▸ **What the exercise asks**: Write each line again exactly as it is, from the opening line of the records below through the one containing "Click the info icon in sidebar", and add nothing.

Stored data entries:
—————

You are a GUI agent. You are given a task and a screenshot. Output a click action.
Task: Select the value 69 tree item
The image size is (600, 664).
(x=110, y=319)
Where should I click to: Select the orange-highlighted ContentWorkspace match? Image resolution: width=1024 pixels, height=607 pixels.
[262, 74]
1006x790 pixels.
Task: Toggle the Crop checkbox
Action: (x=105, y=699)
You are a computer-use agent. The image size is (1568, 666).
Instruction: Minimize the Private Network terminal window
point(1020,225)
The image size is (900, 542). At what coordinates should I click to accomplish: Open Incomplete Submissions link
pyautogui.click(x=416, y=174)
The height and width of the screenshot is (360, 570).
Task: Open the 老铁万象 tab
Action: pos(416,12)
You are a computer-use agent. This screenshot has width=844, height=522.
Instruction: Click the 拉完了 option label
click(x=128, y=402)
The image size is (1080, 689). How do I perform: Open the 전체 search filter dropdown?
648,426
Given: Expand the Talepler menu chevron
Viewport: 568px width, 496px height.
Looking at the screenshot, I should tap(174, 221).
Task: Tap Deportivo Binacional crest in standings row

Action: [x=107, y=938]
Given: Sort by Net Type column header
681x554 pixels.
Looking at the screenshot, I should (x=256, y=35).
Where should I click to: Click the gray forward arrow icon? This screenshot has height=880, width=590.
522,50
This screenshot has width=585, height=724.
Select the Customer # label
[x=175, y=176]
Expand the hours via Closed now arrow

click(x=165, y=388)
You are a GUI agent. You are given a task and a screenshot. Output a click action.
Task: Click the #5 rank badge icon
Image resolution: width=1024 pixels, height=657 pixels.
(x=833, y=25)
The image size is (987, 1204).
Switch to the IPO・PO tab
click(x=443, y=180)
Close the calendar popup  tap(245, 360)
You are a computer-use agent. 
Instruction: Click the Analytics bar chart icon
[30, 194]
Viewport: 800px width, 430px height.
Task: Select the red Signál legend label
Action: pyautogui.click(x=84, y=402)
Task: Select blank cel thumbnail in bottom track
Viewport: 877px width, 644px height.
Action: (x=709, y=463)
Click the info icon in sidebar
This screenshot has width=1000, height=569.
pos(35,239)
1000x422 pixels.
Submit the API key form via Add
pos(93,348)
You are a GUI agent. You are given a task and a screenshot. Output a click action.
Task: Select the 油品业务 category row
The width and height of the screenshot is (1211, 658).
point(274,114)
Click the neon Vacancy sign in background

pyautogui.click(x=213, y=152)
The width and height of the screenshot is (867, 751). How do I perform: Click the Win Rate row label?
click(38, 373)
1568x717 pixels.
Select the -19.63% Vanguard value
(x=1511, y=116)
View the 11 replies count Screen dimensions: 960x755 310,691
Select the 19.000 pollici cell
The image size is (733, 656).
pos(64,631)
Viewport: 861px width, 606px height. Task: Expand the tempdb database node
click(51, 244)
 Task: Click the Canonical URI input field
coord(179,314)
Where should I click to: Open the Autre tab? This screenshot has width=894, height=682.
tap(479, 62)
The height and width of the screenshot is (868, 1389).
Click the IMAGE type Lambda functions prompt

—————

▸ **Answer box**:
You are a GUI agent. You are given a task and a screenshot. Output a click action.
Task: Select the value 69 tree item
The image size is (600, 664).
(x=110, y=319)
Where should I click to: Select the orange-highlighted ContentWorkspace match? Image resolution: width=1024 pixels, height=607 pixels.
[262, 74]
1006x790 pixels.
Task: Toggle the Crop checkbox
Action: (x=105, y=699)
You are a computer-use agent. The image size is (1568, 666).
Instruction: Minimize the Private Network terminal window
point(1020,225)
The image size is (900, 542). At what coordinates should I click to accomplish: Open Incomplete Submissions link
pyautogui.click(x=416, y=174)
The height and width of the screenshot is (360, 570).
Task: Open the 老铁万象 tab
Action: pos(416,12)
You are a computer-use agent. This screenshot has width=844, height=522.
Instruction: Click the 拉完了 option label
click(x=128, y=402)
The image size is (1080, 689). How do I perform: Open the 전체 search filter dropdown?
648,426
Given: Expand the Talepler menu chevron
Viewport: 568px width, 496px height.
Looking at the screenshot, I should tap(174, 221).
Task: Tap Deportivo Binacional crest in standings row

Action: [x=107, y=938]
Given: Sort by Net Type column header
681x554 pixels.
Looking at the screenshot, I should (x=256, y=35).
Where should I click to: Click the gray forward arrow icon? This screenshot has height=880, width=590.
522,50
This screenshot has width=585, height=724.
Select the Customer # label
[x=175, y=176]
Expand the hours via Closed now arrow

click(x=165, y=388)
You are a GUI agent. You are given a task and a screenshot. Output a click action.
Task: Click the #5 rank badge icon
Image resolution: width=1024 pixels, height=657 pixels.
(x=833, y=25)
The image size is (987, 1204).
Switch to the IPO・PO tab
click(x=443, y=180)
Close the calendar popup  tap(245, 360)
You are a computer-use agent. 
Instruction: Click the Analytics bar chart icon
[30, 194]
Viewport: 800px width, 430px height.
Task: Select the red Signál legend label
Action: pyautogui.click(x=84, y=402)
Task: Select blank cel thumbnail in bottom track
Viewport: 877px width, 644px height.
Action: (x=709, y=463)
Click the info icon in sidebar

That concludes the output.